Наступила мертвая тишина.
И вдруг трое музыкантов, отделившись от свободного оркестра, заиграли наивную тему их старого шутливо-томного танца.
Мюнхгаузен ощутил себя счастливым человеком:
— Спасибо, Марта!
— Мерзавка! Убийца! — закричала баронесса, вскочив со своего места.
Рамкопф бросился со всех ног к судье. Волнение охватило зрителей. Мюнхгаузен ликовал.
— Пусть завидуют! — И закричал еще громче: — У кого еще есть такая женщина? Томас, ты принес то, что я просил?

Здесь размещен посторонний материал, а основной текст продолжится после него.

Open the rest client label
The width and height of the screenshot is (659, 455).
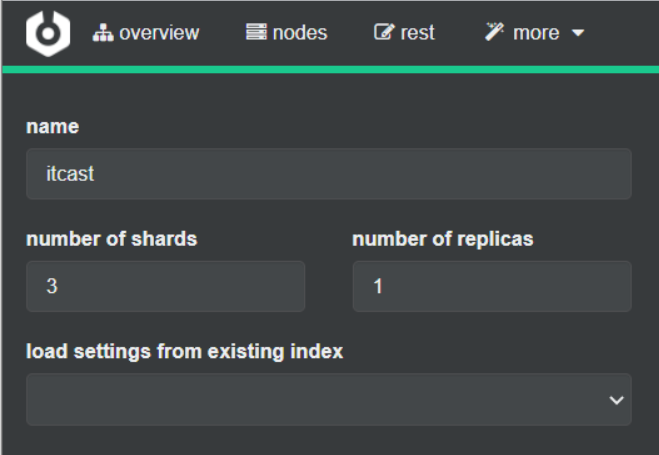418,33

— Да, господин барон! — крикнул Томас с городской стены. — Вот этот сухой, проверенный!
Он швырнул бочонок с порохом. Мюнхгаузен ловко поймал его. Передал артиллерийскому офицеру.
— Прощайте, господа! — гордо и весело произнес Мюнхгаузен. И трио музыкантов вдохновенно вышло на самую проникновенную часть мелодии. — Сейчас я улечу. И мы вряд ли увидимся. Когда я вернусь, вас уже не будет. На земле и на небе время летит неодинаково. Там — мгновение, здесь — века. Впрочем, долго объяснять…

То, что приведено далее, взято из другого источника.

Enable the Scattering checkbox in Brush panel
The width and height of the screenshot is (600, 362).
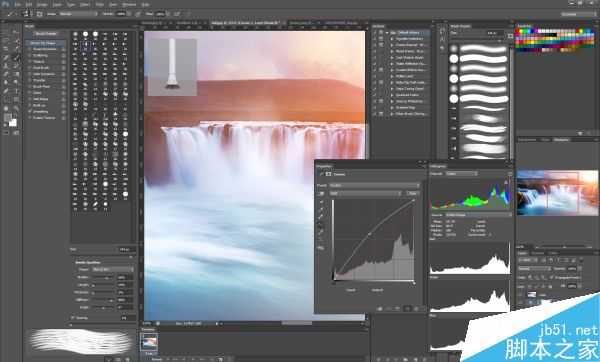click(x=29, y=55)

Бургомистр быстро отвел герцога в глубь ложи:
— Так. Положение серьезное, ваше величество, сейчас он рванет так, что не только пушка, крепость может не выдержать…
— Предлагаете построить новую крепость? — спросил герцог.

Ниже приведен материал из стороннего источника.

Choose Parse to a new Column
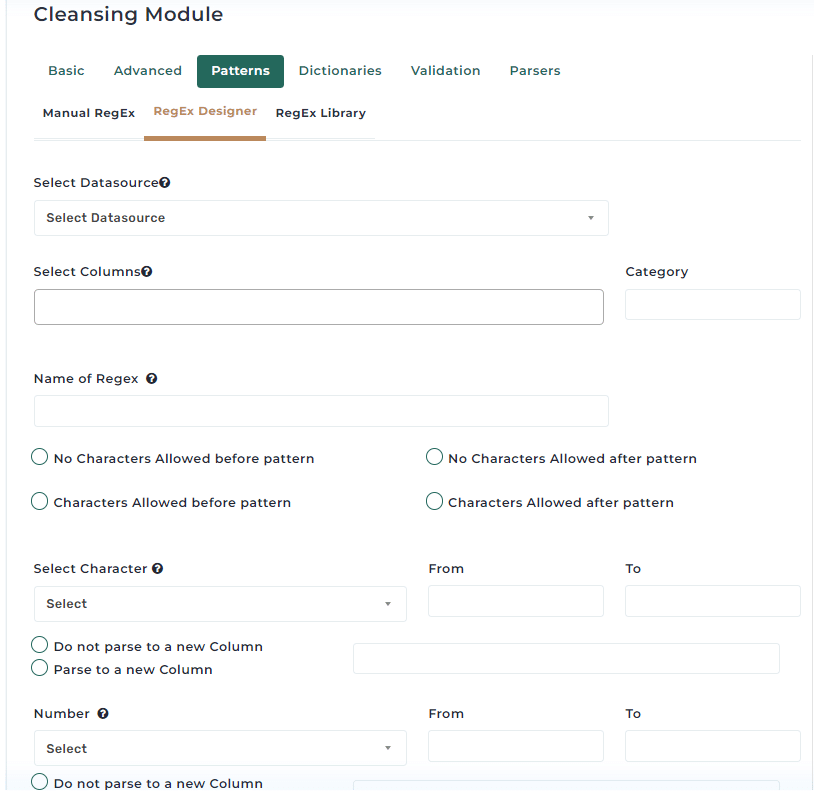 [39, 668]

— Ваше величество, — заволновался бургомистр, — я хорошо знаю этого человека. Сейчас будет такое, что мы все взлетим на воздух!
— Что, и я тоже? — удивился герцог.
— Я и говорю — все.
— Зажечь фитиль! — скомандовал Мюнхгаузен.
К пушке приблизился солдат с зажженным фитилем.
— А потом она его разлюбит? — спросил зритель в цилиндре.
— Если вы знаете дальше, так не рассказывайте, — недовольно ответила сидящая рядом дама.
В ложе герцога возникла паника. Туда прибежал судебный секретарь и тотчас убежал назад. Феофил обернулся к матери:
— Я уже ничего не понимаю. Так это он или не он? Ударила барабанная дробь.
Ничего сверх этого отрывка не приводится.